A CONGREGATIONAL SUSTENTATION FUND.

By Reb. M. M. Statham.*

THIS subject, though new to the Union as such, has through the public press already occupied your thought. The organisation of a sustentation fund that shall harmonise with the freedom of Independency is said to be a scheme bristling with difficulties, but every goal worth reaching has a thorny road to it. What, then, is the goal worth reaching? In a sentence it is this the raising of the pastoral incomes of nearly one thousand of our accredited English ministers to a standard more worthy of us as a body and much needed by them all. Many, quite as earnest in this matter as any of us, who wish to see a higher standard of ministerial income reached in our body generally, doubt if this sustentation-scheme path is a wise road for us to tread. They ask whether there are not such difficulties in kind as to warn Independents off the road altogether? Detriment to our Independency is the difficulty with some, the dread of infringing on the manliness of the ministry is the difficulty with others, whilst the fear of an organised central power is the béte noir of others. I shall respectfully

submit presently some attempts to meet these and other objections.
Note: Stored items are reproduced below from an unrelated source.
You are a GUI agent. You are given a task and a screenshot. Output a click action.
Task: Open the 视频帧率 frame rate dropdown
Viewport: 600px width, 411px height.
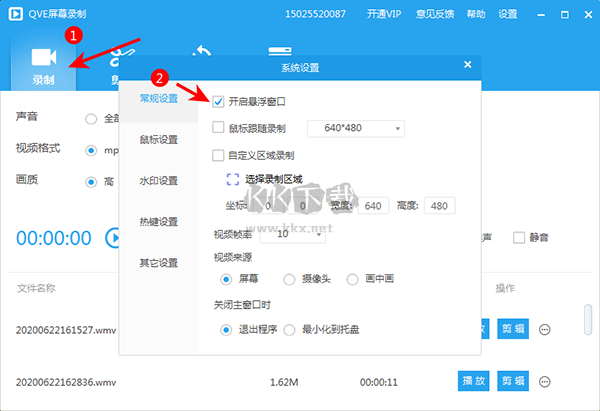tap(291, 235)
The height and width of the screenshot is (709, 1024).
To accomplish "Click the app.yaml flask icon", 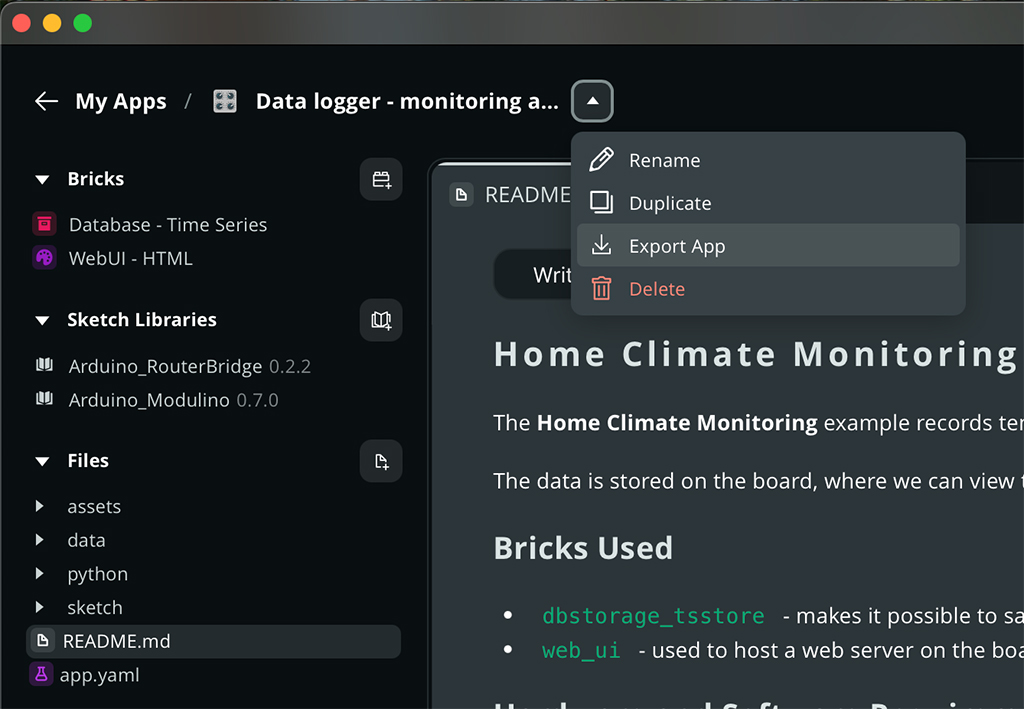I will [x=41, y=675].
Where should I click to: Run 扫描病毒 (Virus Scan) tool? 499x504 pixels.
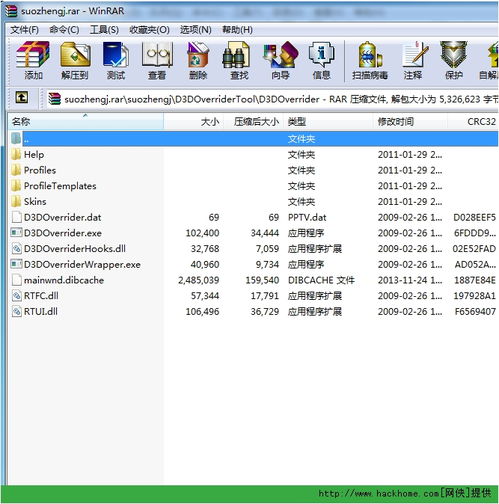[370, 60]
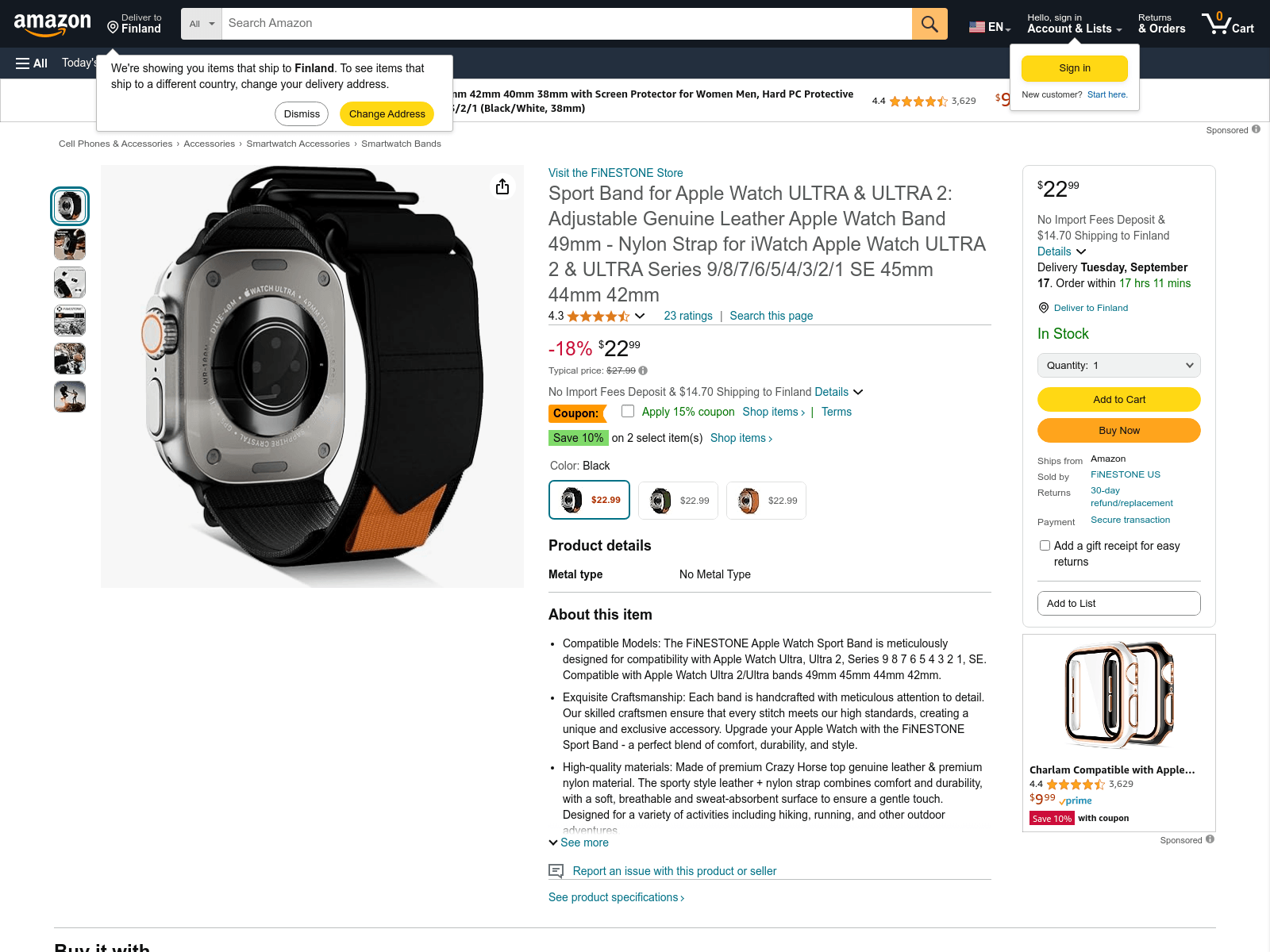This screenshot has height=952, width=1270.
Task: Open the All search category dropdown
Action: coord(202,24)
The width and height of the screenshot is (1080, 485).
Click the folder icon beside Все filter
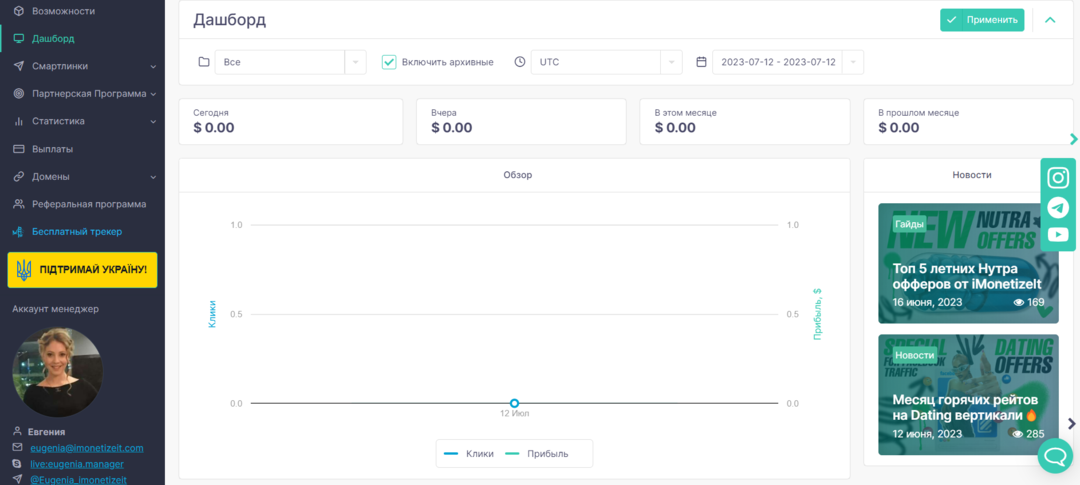pos(204,62)
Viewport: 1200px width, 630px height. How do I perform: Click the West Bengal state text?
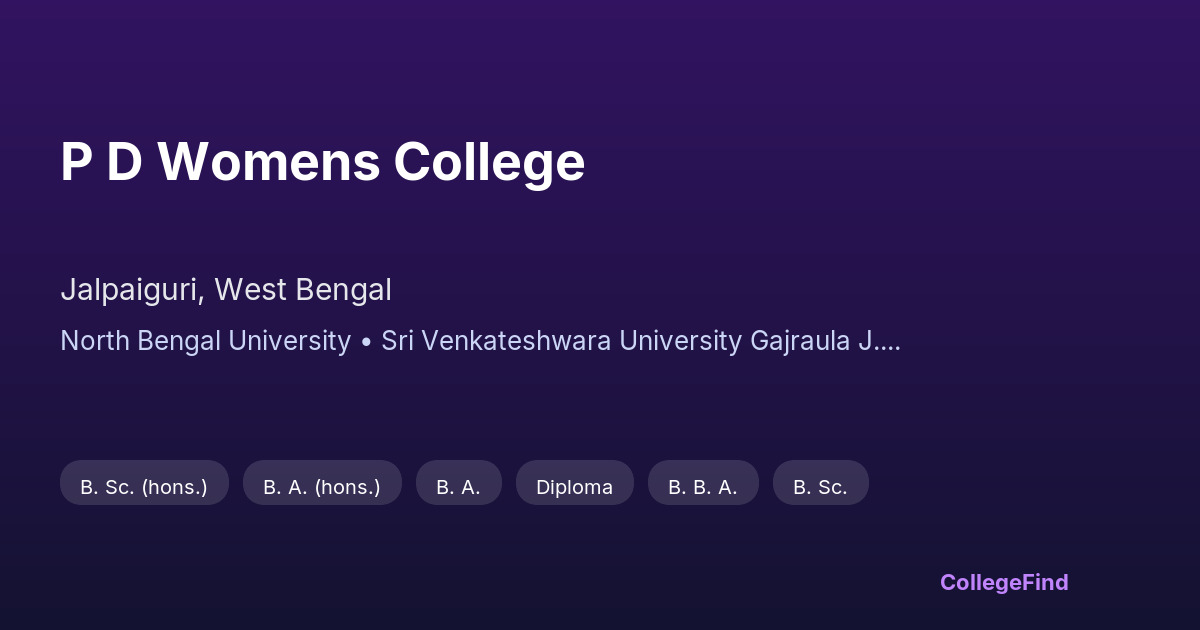(303, 290)
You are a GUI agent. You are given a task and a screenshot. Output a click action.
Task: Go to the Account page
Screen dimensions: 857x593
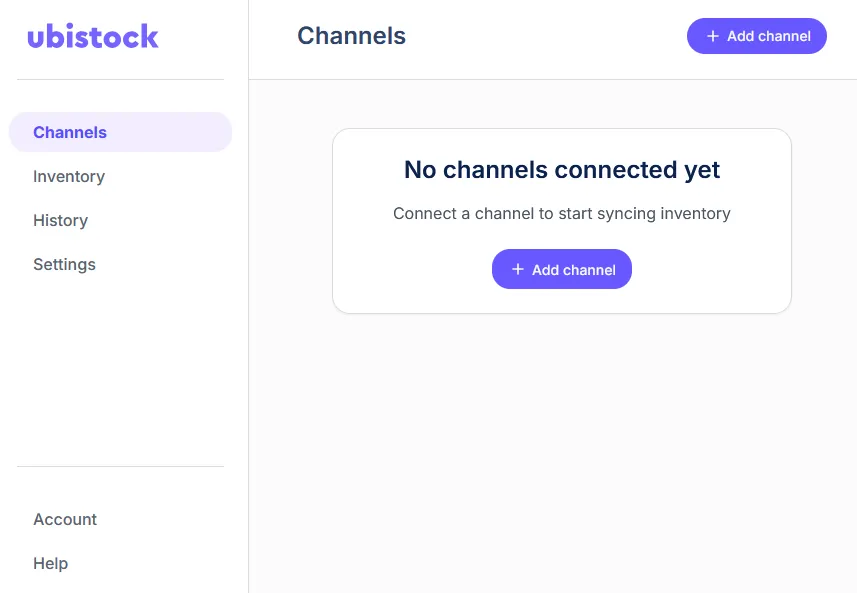click(65, 519)
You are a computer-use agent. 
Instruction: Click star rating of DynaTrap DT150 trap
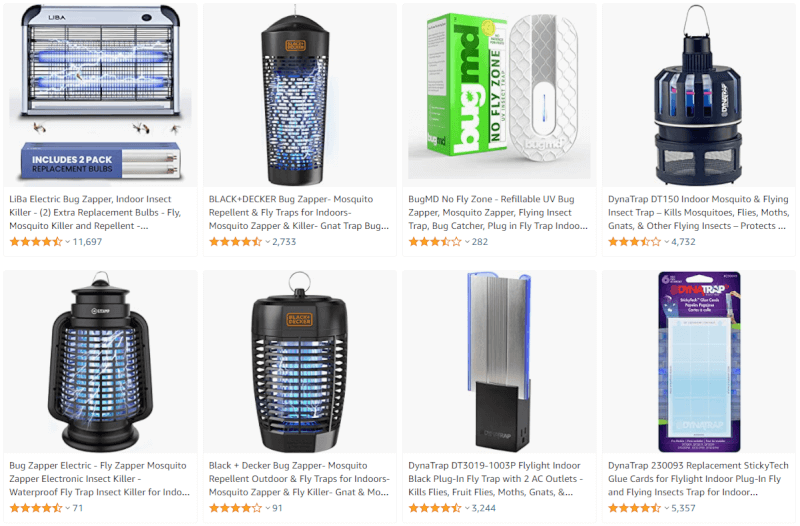(634, 242)
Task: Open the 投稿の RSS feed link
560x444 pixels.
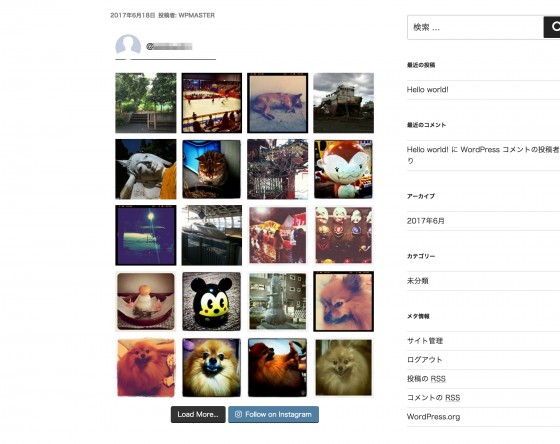Action: pos(426,379)
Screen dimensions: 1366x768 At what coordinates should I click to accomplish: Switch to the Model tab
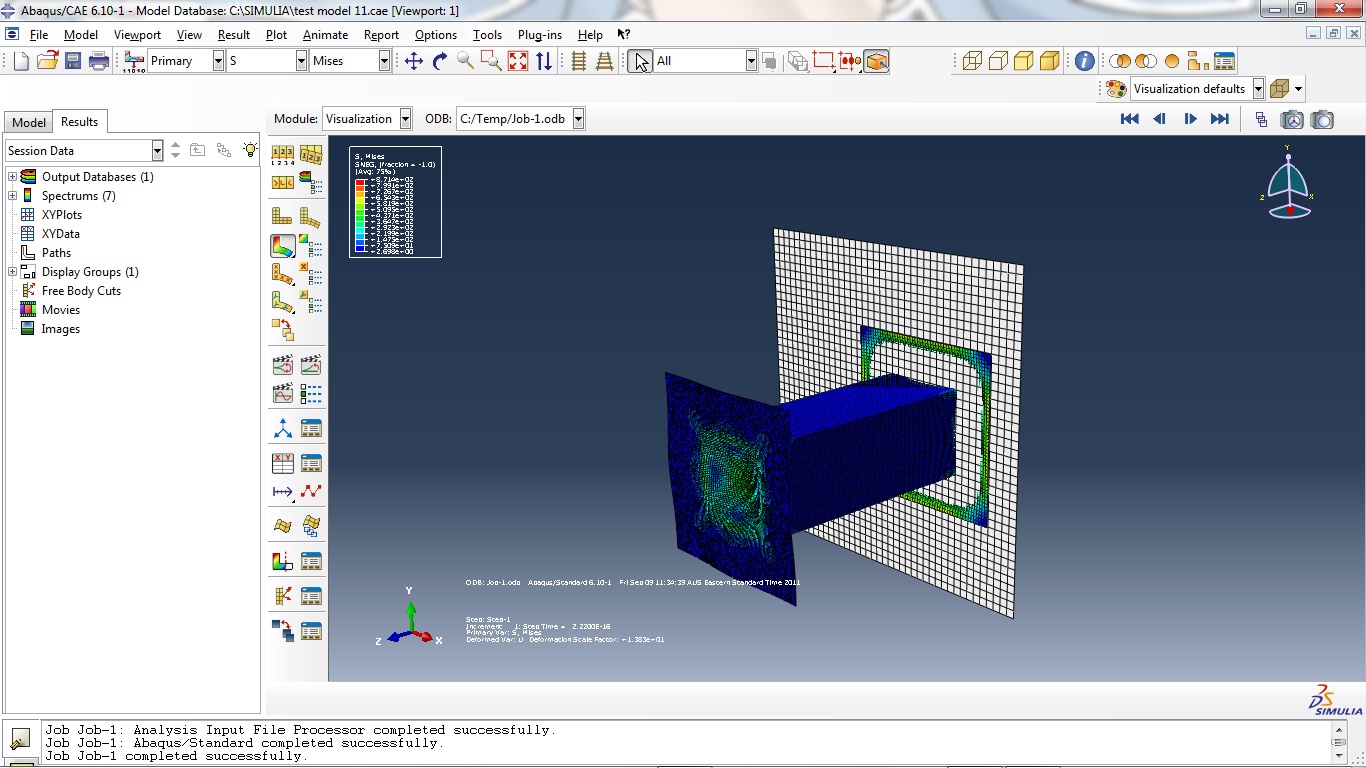28,122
You have by paper and debate in this Union repeatedly confessed the fact of the insufficient ministerial support of multitudes of our pastors. I shall endeavour, after giving an outline of the sustentation scheme, to show the extent of the necessity. One introductory word more. We are moving on to a new plane of things in this dear England. One part of our Congregational life has been a perpetuated protest from age to age against an Established Church. We shall soon all breathe a common air of freedom, and in breathing such salubrious oxygen, Episcopacy, did she but know it, will herself be doubly blessed. But are we in healthy organisation as a Congregational community for this new order of things? Do we not need to augment our efficiency in rural districts, to increase our cohesion everywhere, and to make every accredited minister everywhere feel that he may enjoy the nobility of his Independency with the common sympathy of a Congregational Union, which is such in nature as well as in name? The suggested plan may be very imperfect, open to objections of many

* Read at the Annual Assembly of the Congregational Union.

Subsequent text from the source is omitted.